Mais de 90% dos médicos em atividade no estado de São Paulo não foram submetidos a testes para saber se foram infectados pelo novo coronavírus (Covid-19). Os dados fazem parte de uma pesquisa realizada pela Associação Paulista de Medicina com cerca de dois mil médicos das redes de saúde pública e particular.

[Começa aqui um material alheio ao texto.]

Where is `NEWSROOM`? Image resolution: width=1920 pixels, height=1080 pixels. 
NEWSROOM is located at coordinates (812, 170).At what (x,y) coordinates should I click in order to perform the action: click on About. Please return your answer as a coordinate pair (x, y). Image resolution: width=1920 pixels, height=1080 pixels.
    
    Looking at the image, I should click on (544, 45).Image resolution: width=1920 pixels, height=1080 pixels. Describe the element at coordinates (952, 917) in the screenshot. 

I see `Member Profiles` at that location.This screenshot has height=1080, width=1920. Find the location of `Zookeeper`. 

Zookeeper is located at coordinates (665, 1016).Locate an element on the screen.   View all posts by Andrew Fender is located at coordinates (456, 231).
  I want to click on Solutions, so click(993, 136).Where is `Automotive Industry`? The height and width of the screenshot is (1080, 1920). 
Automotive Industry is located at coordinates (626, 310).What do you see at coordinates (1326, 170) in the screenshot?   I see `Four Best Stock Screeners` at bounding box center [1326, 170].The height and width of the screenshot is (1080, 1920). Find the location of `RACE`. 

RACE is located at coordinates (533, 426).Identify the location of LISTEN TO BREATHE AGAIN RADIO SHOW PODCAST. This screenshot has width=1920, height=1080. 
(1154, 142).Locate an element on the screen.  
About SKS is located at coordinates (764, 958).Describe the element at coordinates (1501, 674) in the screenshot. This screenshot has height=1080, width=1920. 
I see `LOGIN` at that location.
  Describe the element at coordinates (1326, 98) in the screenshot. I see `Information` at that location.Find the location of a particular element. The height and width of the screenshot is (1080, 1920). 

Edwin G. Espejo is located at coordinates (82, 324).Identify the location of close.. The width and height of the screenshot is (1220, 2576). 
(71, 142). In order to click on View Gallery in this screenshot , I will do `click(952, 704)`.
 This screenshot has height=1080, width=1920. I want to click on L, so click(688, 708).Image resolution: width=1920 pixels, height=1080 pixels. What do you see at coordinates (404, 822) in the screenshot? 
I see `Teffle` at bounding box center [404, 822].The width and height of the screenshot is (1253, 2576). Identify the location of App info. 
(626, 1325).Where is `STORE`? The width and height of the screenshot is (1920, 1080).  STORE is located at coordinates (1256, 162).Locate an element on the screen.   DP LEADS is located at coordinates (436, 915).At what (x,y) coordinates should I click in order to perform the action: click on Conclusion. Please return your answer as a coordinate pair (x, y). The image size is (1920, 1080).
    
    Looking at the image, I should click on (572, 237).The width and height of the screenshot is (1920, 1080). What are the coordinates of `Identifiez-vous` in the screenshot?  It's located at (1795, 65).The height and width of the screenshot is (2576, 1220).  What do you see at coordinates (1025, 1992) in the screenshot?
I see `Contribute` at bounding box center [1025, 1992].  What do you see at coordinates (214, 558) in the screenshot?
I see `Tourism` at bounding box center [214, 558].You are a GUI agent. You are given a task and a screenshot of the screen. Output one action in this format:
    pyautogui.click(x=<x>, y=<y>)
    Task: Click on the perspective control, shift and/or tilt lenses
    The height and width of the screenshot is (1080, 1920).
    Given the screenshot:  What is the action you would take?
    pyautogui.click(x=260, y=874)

A pesquisa foi realizada entre os dias 09 e 17 de abril. Dos entrevistados 65% trabalhavam em hospitais e prontos-socorros que recebem pacientes com Covid-19, enquanto 59% haviam atendido alguém desse grupo. Já 34% afirmaram haver assistido pessoas com confirmação da doença. E 13% relatam que acompanharam enfermos que vieram a falecer.

Desse montante, 35% dos profissionais entrevistados pertencem a algum grupo de risco, são diabéticos, hipertensos, obesos ou têm alguma doença cardiovascular.

O levantamento também revela que a classe médica de São Paulo está preocupada com as condições de trabalho: 76% disseram que o clima nos hospitais, clínicas e consultórios é de apreensão. 

Ainda segundo a pesquisa, 50% relataram falta de máscaras do tipo N95, que são as mais seguras; 66% apontaram falta de testes e apenas 15% dos entrevistados disseram ter recebido treinamento específico e, portanto se sentem capacitados para atender as vítimas da Covid-19, em qualquer fase da doença. 

Na semana passada, conselhos que representam os profissionais de medicina e de enfermagem de São Paulo registraram 1.639 queixas que vão da falta de Equipamentos de Proteção Individual (EPIs) às condições de trabalho em unidades de saúde públicas, privadas e filantrópicas do estado em tempos de coronavírus. Também foram feitas denúncias sobre “fluxo inadequado” de pacientes, falta de funcionários e casos de violência contra eles.